From what lies on the surface to deeper issues of fate and the essence of good and evil. A haunting novel.
Yesterday was Easter. Pam convinced me to spend a good part of the afternoon watching No Country for Old Men. I wasn’t hard to convince, since the Coen brothers are favorites of mine and most of the films I have watched over the last few years featured talking animals or vegetables. Our Zoe is five.
I’m going to write my take on the film while attempting to leave out any specifics that would ruin the suspense for those who haven’t yet seen it.
Now, I’m no film or literary critic. Still, I’ll argue that from my angle the only way to interpret the film is to think of it as what I’ve taken the liberty to refer to as Christian noir.
Consider, though the movie is essentially realistic, the bad guy is not human. He’s too evil and/or not well enough developed (intentionally, I believe). He is a dark spirit, or as the sheriff says, a ghost.
And consider, two sheriffs from different towns talk about the incomprehensible wickedness that has overcome at least their part of the world during the past twenty years or so (the ‘60s and ‘70s). The bad guy, in my view, is the incarnation of that wickedness. (Or in evangelical Christian terms, Satan loosed upon the world in the last days).

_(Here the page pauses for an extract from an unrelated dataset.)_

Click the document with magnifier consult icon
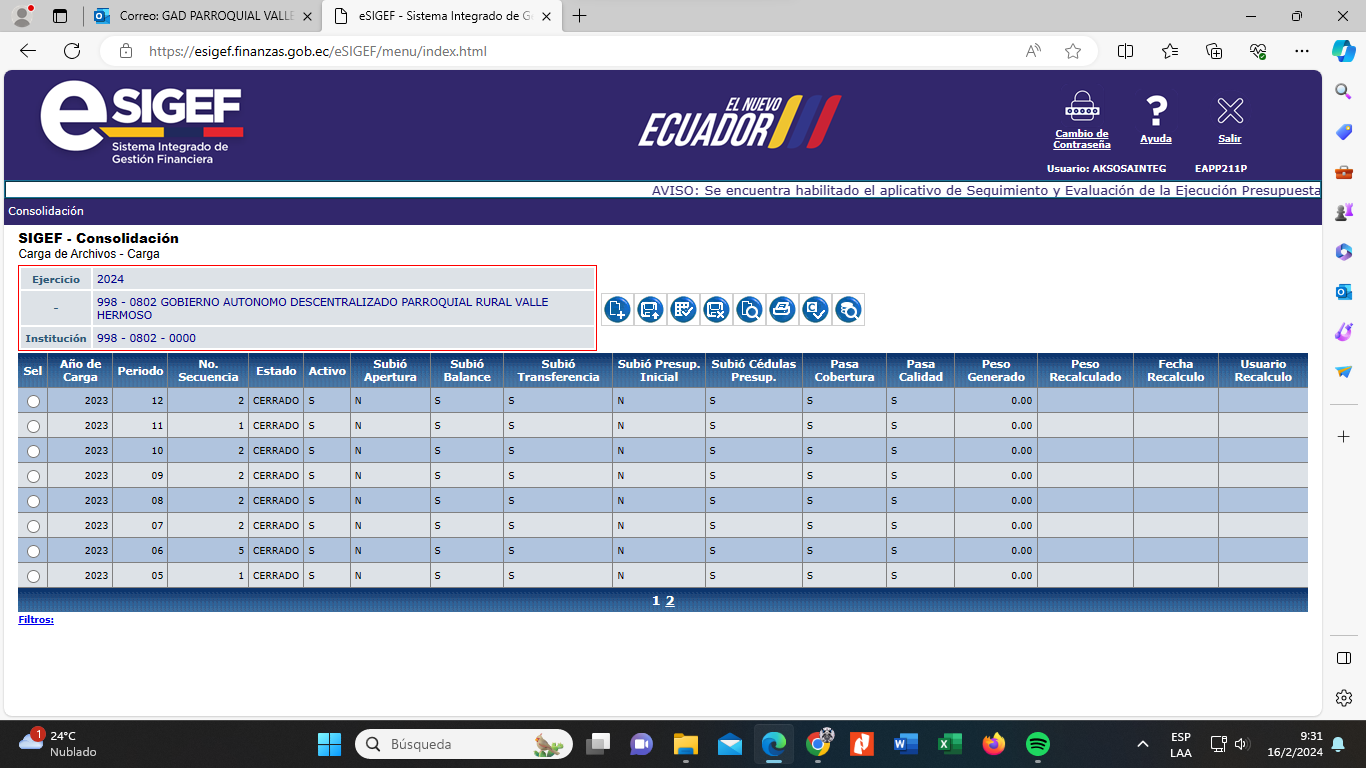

The sheriff, while talking about his career, explains that he used to believe God would show up by the time he reached the age he is now. But, he says, God hasn’t show up. I’m presuming the sheriff is referring to the Christian version of God, because given his appearance and what we know of his background, that seems his most likely heritage.
So, he may still be waiting for God to show or he may have given up. Then, in the final scene, he tells of a dream he had last night. The dream is a cowboy’s vision of heaven.
The message the film sends me is, not only Texas, but the whole world has proven to be no country for old men, or for any who have grasped the truth, that we haven’t the power or insight to stop the tide of evil. Our only hope, or salvation, is in God showing up and giving us a dream.
Now, years after watching the film, I read the book and find that the film did it justice, which is pretty rare.
I finally got around to reading this, three years after it was recommended to me by a pair of retired federal agents who had spent much of their careers pursuing drug runners in South Texas.
No Country for Old Men opens with Anton Chigurh, one of the most pitiless and chilling figures in modern fiction, escaping a police station after his arrest. From the ease with which he kills the deputy, it’s clear that local law enforcement in South Texas in 1980 isn’t prepared to handle such ruthlessly efficient criminals. Sheriff Ed Tom Bell, the only first-person narrator in the book, spends a lot of time ruminating on what kind of world would produce this new breed of criminal, and on the destructive effect of having such evil at large in society.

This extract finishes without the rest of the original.